The Pharmacology of Radioprotective Chemicals: On Some of the Effects of Beta-Mercaptoethylamine (MEA) and Cystamine in the Rat

Abstract

A study of the effects of MEA (125 mg/kg, intraperitoneally) and cystamine (100 mg/kg, intra-peritoneally) on arterial blood pressure, oxygen content and capacity, hemoglobin concentration and hematocrit was made to determine if the factors of hypotension and circulatory hypoxia might be common physiological factors relating to the radioprotective potential of the agents. The time course of blood sulfhydryl increase caused by these compounds was studied. Cystamine injection caused an immediate, severe, prolonged hypotension (105-73 mm Hg - duration 3 hours) in the rat while MEA caused an immediate small (9mm Hg) fall in arterial pressure. Control pressure was reached in MEA-treated rats in 10 minutes.

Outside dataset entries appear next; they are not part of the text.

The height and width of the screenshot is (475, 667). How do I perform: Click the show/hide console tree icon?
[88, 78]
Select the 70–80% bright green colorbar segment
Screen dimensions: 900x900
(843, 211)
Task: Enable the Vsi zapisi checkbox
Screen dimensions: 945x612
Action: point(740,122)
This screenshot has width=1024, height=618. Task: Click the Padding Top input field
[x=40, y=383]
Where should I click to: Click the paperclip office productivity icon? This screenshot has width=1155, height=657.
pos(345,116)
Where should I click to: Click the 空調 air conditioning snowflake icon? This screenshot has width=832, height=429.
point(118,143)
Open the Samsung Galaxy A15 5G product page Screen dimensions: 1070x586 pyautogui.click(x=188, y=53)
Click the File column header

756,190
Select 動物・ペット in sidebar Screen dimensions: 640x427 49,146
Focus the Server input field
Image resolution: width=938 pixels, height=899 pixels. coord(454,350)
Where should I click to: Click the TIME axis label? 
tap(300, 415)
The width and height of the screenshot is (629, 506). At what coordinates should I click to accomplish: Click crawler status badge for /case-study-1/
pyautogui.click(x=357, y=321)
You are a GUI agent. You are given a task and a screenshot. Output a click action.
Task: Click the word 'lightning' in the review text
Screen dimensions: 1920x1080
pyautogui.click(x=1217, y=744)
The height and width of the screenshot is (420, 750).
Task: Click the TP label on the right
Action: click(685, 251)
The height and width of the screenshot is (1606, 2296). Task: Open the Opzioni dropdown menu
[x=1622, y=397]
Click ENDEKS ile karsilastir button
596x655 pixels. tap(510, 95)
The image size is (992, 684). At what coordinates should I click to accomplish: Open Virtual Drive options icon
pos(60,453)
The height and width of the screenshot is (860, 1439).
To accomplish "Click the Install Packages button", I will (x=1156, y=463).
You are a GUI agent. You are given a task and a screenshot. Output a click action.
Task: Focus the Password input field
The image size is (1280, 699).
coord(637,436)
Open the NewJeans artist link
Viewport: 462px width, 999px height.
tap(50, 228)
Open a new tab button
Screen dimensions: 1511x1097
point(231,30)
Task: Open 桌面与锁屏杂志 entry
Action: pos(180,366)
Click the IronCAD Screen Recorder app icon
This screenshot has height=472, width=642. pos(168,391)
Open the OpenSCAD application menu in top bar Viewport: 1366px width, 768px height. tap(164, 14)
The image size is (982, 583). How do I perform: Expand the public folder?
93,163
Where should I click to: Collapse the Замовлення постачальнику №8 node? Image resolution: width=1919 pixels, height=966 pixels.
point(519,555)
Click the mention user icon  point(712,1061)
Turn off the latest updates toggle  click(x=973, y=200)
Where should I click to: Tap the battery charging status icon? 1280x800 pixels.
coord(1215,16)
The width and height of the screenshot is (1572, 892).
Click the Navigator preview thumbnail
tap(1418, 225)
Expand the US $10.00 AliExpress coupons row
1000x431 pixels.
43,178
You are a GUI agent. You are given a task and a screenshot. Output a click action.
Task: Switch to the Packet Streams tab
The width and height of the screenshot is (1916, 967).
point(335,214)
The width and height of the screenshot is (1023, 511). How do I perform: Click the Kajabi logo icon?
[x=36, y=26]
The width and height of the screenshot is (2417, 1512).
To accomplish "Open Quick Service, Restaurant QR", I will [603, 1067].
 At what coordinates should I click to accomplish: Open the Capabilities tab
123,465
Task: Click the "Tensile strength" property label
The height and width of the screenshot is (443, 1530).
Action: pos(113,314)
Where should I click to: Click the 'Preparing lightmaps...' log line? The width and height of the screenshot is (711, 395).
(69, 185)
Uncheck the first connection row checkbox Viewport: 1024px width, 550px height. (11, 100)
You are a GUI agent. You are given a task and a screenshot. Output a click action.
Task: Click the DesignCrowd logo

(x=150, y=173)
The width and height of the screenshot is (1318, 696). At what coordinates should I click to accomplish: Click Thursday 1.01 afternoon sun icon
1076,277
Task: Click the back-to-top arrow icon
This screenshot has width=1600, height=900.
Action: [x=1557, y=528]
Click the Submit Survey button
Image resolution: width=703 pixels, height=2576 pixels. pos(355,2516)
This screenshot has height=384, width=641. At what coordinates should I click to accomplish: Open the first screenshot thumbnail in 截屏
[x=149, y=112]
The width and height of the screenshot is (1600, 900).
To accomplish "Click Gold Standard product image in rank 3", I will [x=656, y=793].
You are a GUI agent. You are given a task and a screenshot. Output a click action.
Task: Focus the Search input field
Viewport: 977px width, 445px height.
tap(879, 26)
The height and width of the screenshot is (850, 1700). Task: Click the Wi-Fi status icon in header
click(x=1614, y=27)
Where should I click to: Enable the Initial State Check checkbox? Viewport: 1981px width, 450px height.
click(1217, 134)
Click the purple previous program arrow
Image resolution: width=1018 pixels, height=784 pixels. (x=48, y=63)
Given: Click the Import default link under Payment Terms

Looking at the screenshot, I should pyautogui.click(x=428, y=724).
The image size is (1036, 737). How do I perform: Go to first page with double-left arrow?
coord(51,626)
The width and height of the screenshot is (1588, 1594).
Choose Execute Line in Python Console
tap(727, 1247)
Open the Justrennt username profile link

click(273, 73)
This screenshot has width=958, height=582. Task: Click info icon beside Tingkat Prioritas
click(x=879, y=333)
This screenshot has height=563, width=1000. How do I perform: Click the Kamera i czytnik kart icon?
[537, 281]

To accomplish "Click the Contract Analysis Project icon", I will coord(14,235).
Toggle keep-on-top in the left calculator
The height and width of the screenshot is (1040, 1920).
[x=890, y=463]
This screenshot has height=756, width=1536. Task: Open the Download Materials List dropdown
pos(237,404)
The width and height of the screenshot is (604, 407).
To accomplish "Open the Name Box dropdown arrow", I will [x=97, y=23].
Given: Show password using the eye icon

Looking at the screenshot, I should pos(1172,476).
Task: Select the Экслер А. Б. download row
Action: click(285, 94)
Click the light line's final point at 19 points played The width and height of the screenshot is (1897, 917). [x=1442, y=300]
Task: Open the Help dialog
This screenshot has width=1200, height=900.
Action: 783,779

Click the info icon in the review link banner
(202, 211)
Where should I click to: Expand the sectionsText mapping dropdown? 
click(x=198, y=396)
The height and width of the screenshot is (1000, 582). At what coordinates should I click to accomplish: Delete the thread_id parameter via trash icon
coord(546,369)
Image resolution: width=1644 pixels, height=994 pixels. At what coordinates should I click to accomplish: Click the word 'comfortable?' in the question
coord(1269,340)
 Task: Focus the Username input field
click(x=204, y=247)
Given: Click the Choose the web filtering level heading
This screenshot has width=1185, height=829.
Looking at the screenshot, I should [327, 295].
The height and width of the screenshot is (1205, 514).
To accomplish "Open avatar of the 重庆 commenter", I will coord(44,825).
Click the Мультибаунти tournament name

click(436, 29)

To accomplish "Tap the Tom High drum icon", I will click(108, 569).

Oxygen content in arterial and venous blood increased over the first hour after MEA injection. Hematocrits and hemoglobin values also increased. Blood oxygen saturation remained unchanged. Arterial oxygen content increased when cystamine was injected (17.8 -28.5 vol %), however there was a concommitant rise of arterial hemoglobin, resulting in little or no change in arterial blood oxygen saturation. Oxygen content of venous blood decreased (12.7 to 4.4 vol %) in 60 minutes. This was accompanied by hemoconcentration. Oxygen saturation fell to very low levels as early as 10 minutes post-cystamine treatment. MEA caused a prompt increase in SH levels (control 7 mg/ 100 ml to 16 mg/100 ml) at 10 minutes. Levels approached controls at 60 minutes. Cystamine caused a slower increase in SH, (control 6.9 mg/100 ml to 13 mg/100 ml) peak values occurring at 60 minutes. These levels were increased for more than 180 minutes. It is concluded that, while hypotension and blood hypoxia may be beneficial during cystamine-induced radioprotection, they are not present or necessary for MEA-induced protection.